Mechanical thrombectomy or Thrombolysis alone (tPA)? A Technical Comparison

Mechanical thrombectomy vs Thrombolysis alone (tPA): a balanced, educational comparison of how each works, their trade-offs, and how INVAMED supports both…

This article compares two approaches side by side to clarify how they differ in principle and practice. Intracranial aneurysms are focal outpouchings of a brain artery wall, and endovascular options aim to seal the aneurysm from circulation to reduce rupture risk. As a medical device manufacturer, INVAMED develops technologies in this area; the information here is educational and not medical advice.

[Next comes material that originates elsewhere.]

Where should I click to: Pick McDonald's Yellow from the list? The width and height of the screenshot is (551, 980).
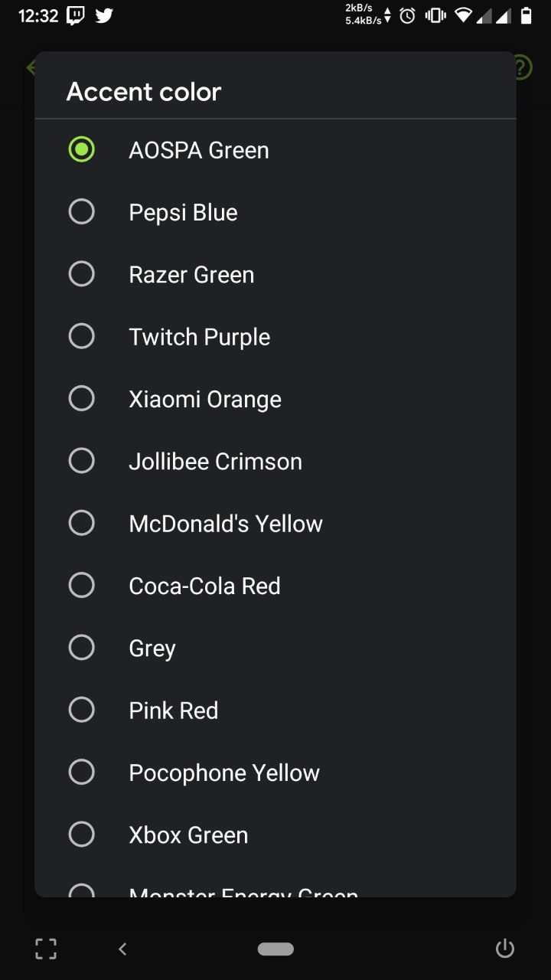pyautogui.click(x=276, y=523)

Background: Acute Ischemic Stroke and Intracranial Aneurysm Intervention

Aneurysm techniques include packing the sac with detachable coils and redirecting flow across the neck with a densely braided flow diverter so the sac thromboses over time. Acute ischemic stroke from a large vessel occlusion happens when a clot blocks a major brain artery, cutting off blood flow to a region of brain tissue. Intracranial aneurysms are focal outpouchings of a brain artery wall, and endovascular options aim to seal the aneurysm from circulation to reduce rupture risk.

Mechanical thrombectomy vs Thrombolysis alone (tPA): Key Differences

Mechanical thrombectomy physically removes a large-vessel clot, whereas intravenous thrombolysis relies on a drug to dissolve it. For eligible large-vessel occlusions, thrombectomy can achieve more complete reperfusion, and the two are frequently used together where indicated. Thrombolysis has time and eligibility constraints and does not reliably clear large proximal clots on its own. The stroke team determines the role of each based on occlusion site, timing, and imaging.

How INVAMED Supports Both Approaches

INVAMED's neurovascular portfolio spans clot retrieval, aspiration, aneurysm packing, embolization, and the access tools that reach the intracranial circulation. Per INVAMED, the Spider coils use a platinum-tungsten 92/8 percent alloy across 2 to 30 mm diameters, and the Libro agent uses EVOH with DMSO and tantalum in multiple viscosity formulas including 6 and 8 percent concentrations. Device sizes, coil diameter ranges, and catheter compatibilities are detailed in product documentation, and buyers should confirm local registration and indication status.

Key Considerations

  • Speed to reperfusion is a central factor in stroke thrombectomy, which shapes device readiness and workflow in eligible patients.
  • Clot characteristics and vessel tortuosity influence whether a stent retriever, aspiration, or combined technique is chosen.
  • All INVAMED neurovascular devices are intended for use by trained neurointerventional operators under imaging guidance and per the IFU.

Frequently Asked Questions

Who determines eligibility for thrombectomy?

The treating stroke team determines eligibility using imaging and current criteria; this article is educational and not medical advice.

Are these neurovascular devices CE marked?

Device availability and regulatory status vary by country. Please contact INVAMED or your authorized local distributor for current regulatory information applicable to your region.

What treatment window does INVAMED cite for the KinG device?

According to INVAMED product content, the KinG device is described as capturing and extracting cerebral artery clots within a treatment window of up to 24 hours; eligibility is a clinical determination.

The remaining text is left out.